• Task objective
Gather every line in the records below that contains the word "screenshot", and copy each one out in full.

Records for locating words and elements
━━━
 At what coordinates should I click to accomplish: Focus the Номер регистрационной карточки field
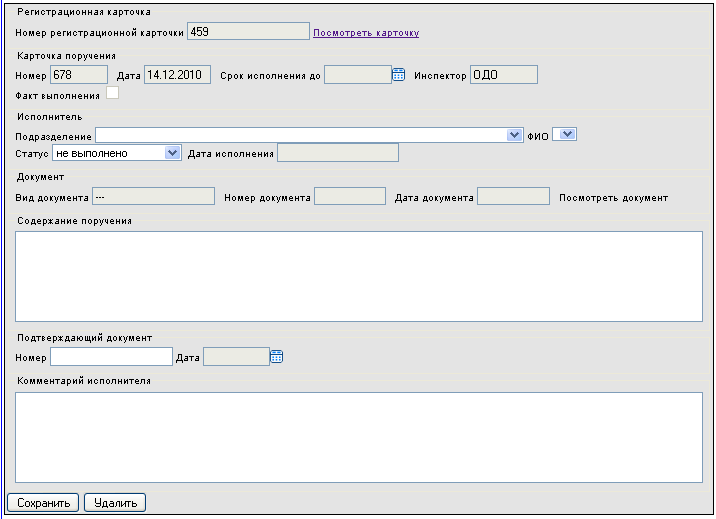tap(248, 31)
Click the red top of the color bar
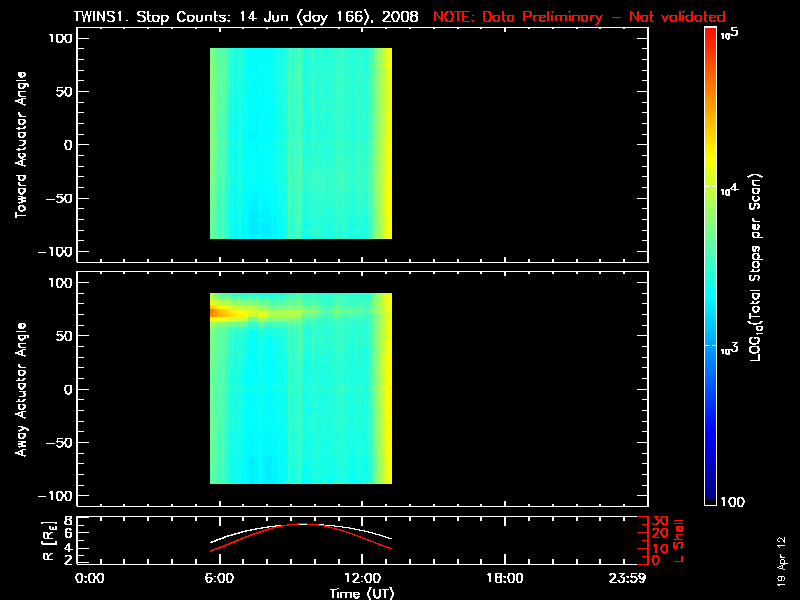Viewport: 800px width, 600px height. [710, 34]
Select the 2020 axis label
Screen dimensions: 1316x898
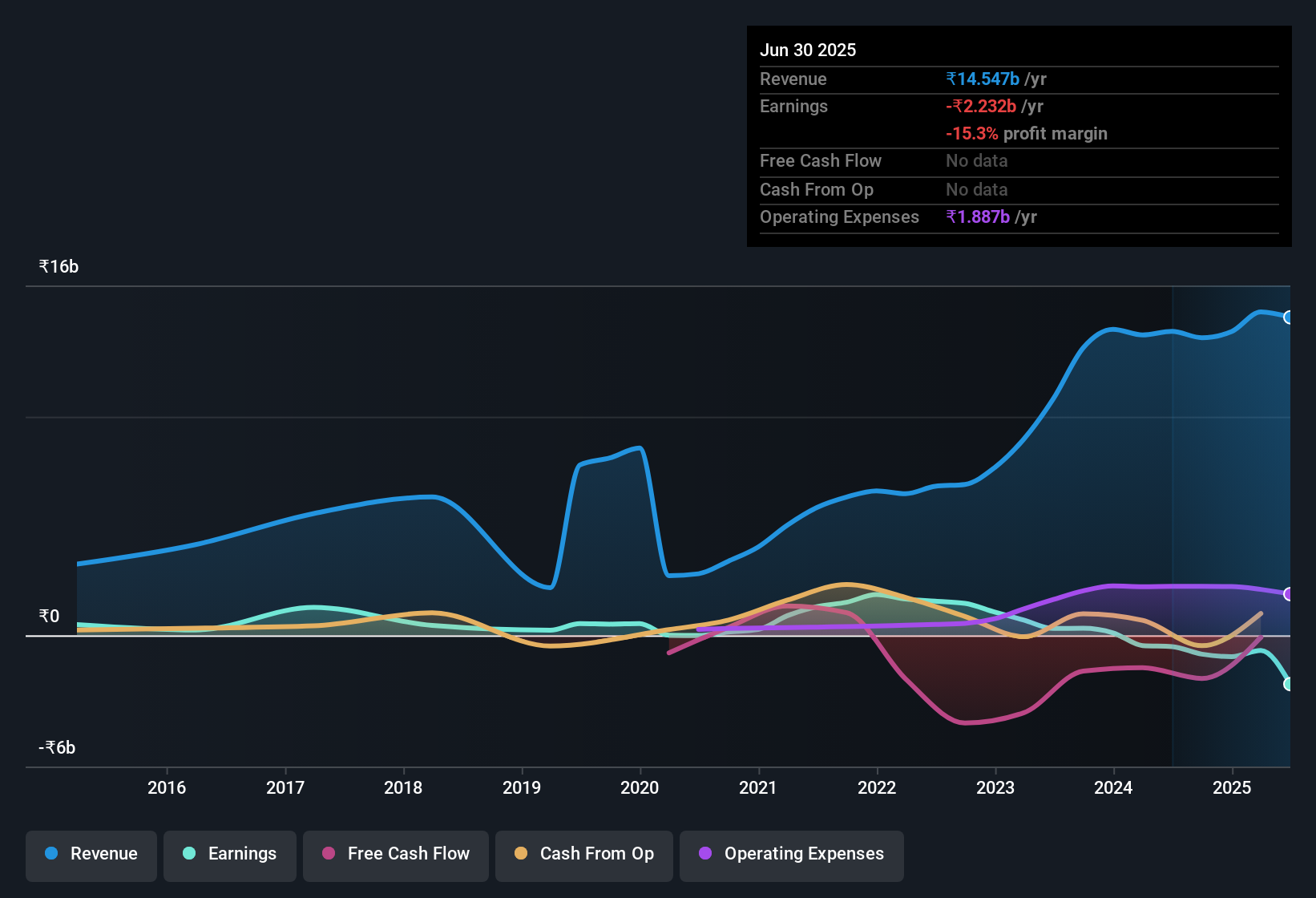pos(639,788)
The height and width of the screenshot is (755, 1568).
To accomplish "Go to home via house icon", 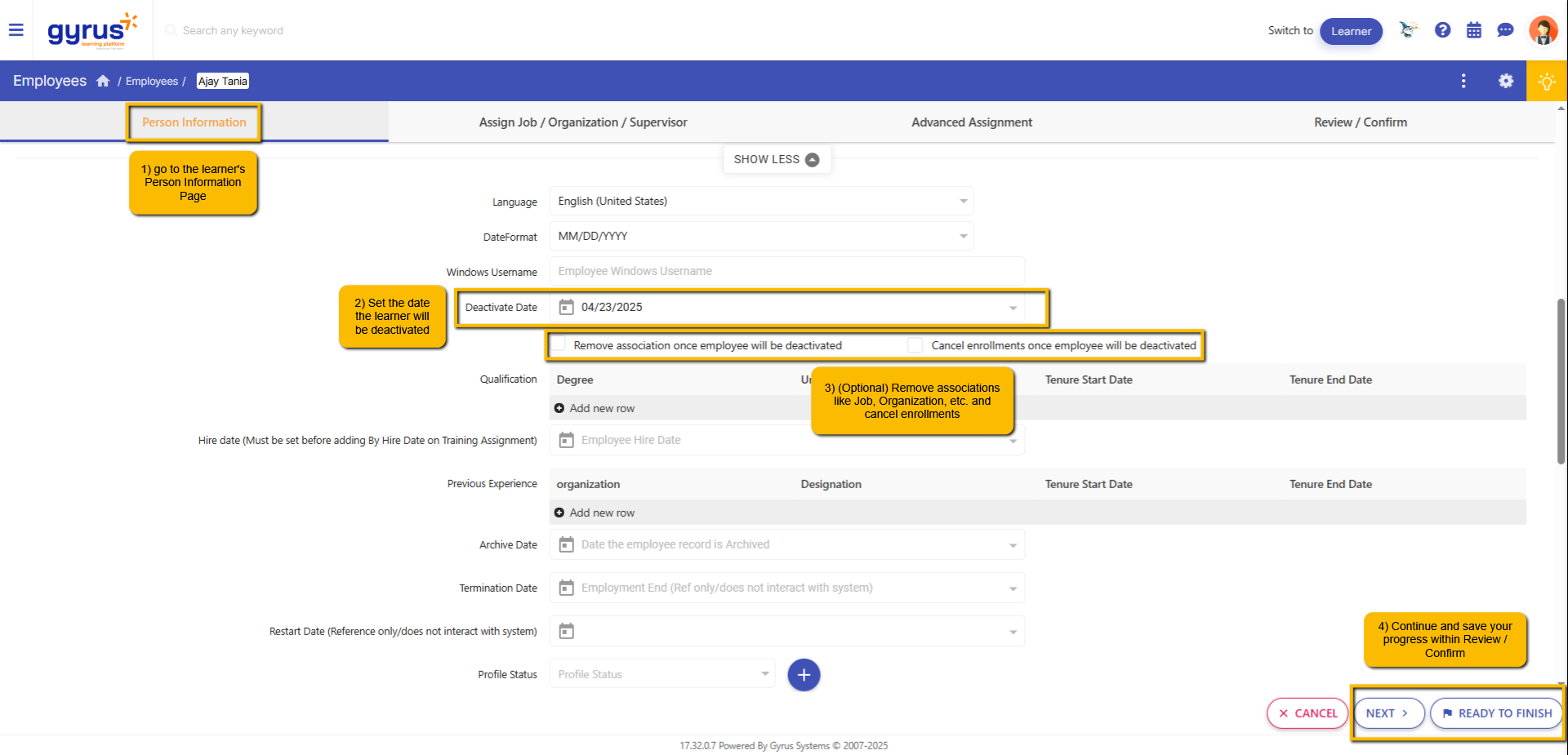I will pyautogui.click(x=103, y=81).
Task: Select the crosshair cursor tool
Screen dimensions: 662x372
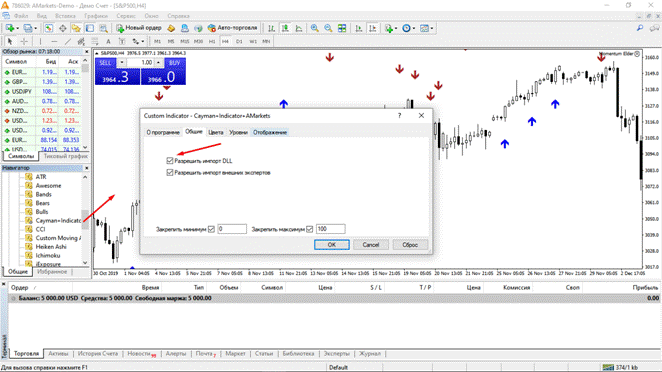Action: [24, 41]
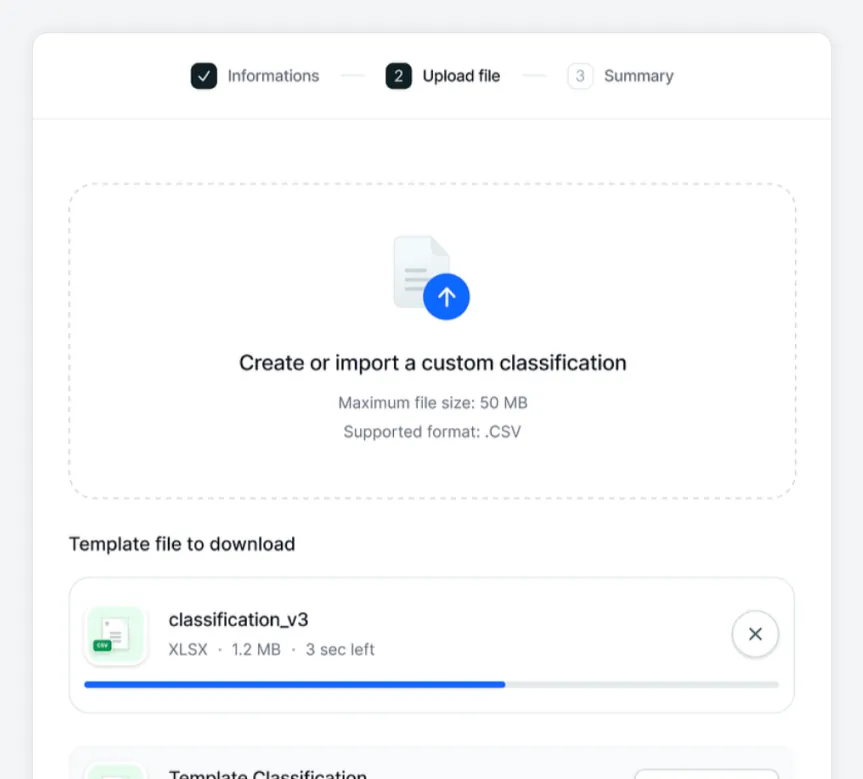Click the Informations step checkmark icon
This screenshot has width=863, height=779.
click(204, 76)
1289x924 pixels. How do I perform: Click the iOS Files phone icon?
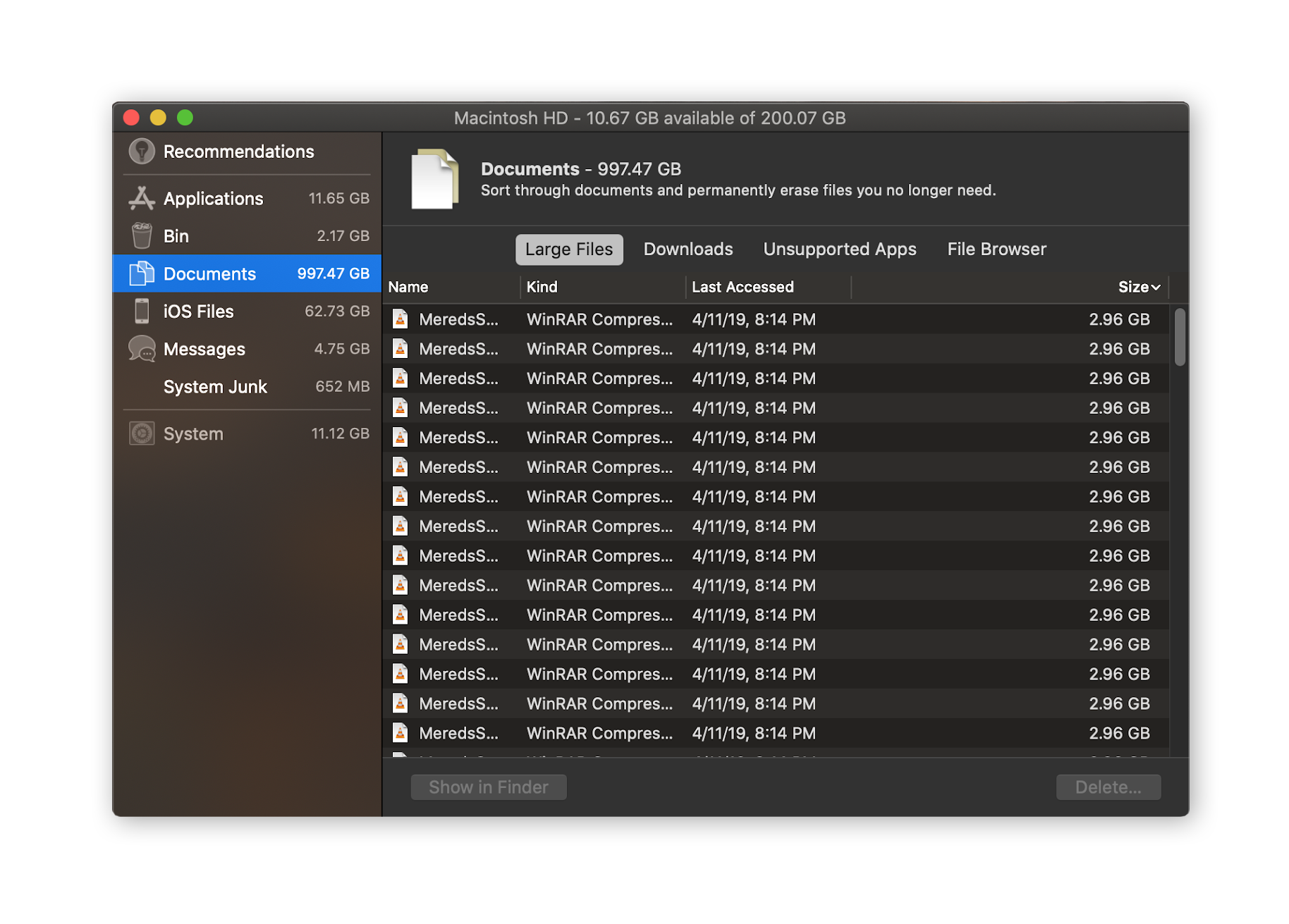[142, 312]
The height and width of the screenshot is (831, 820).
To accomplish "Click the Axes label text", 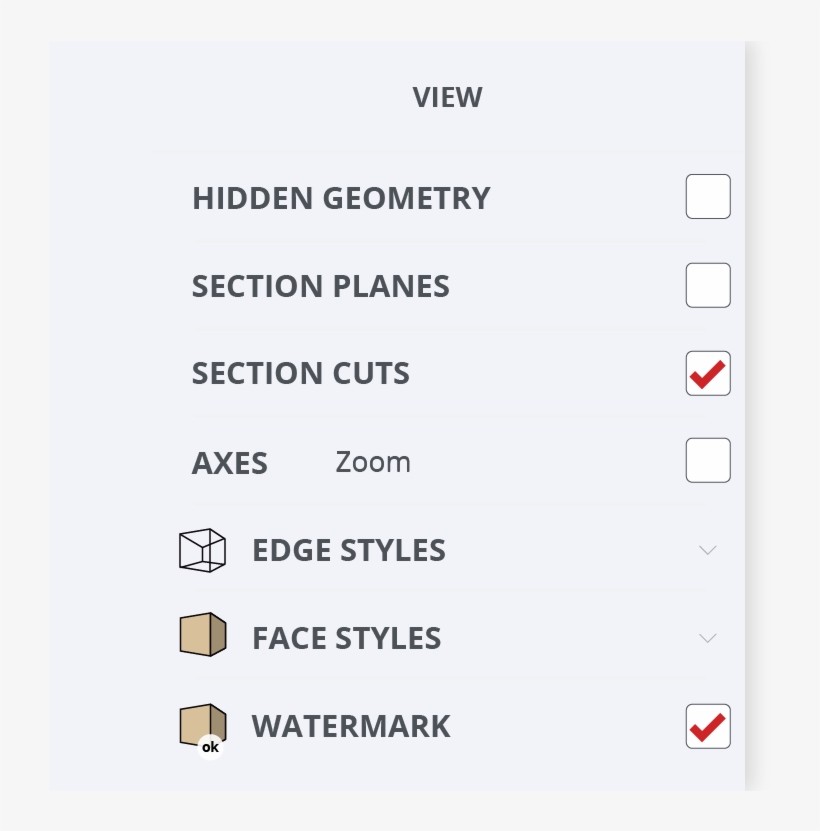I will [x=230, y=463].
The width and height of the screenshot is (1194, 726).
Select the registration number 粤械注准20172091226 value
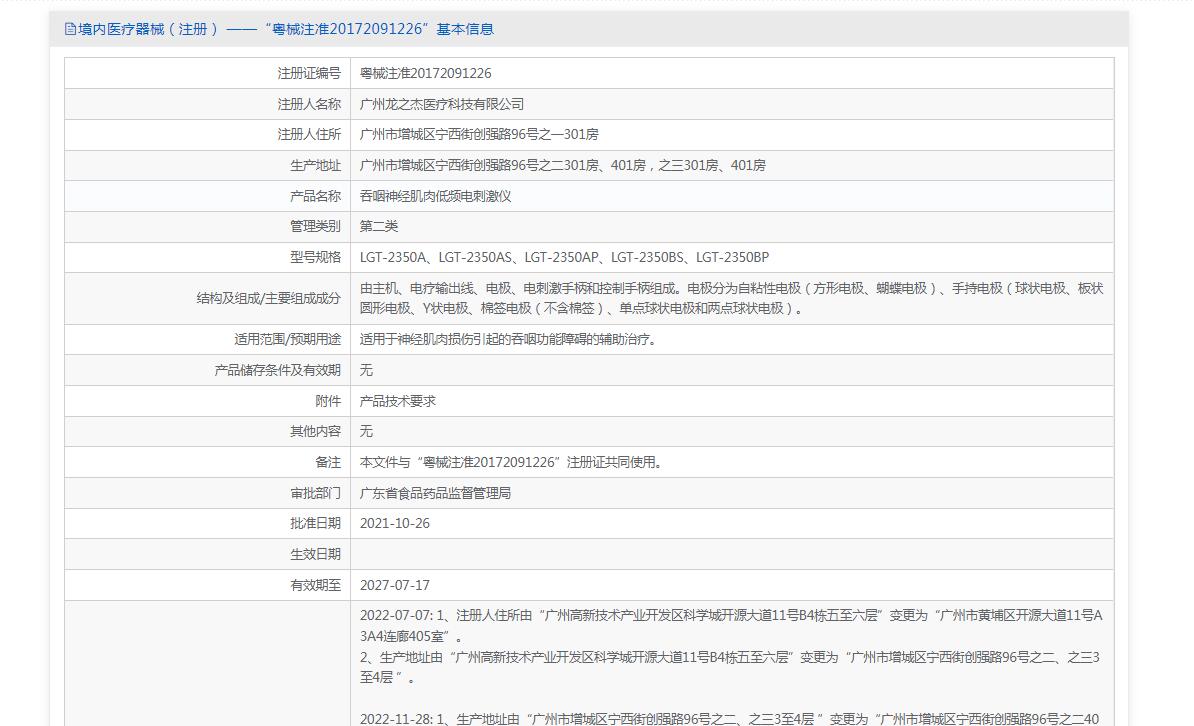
━━━
• Correct output
The height and width of the screenshot is (755, 1568).
This screenshot has width=863, height=779.
The height and width of the screenshot is (831, 820).
The width and height of the screenshot is (1194, 726).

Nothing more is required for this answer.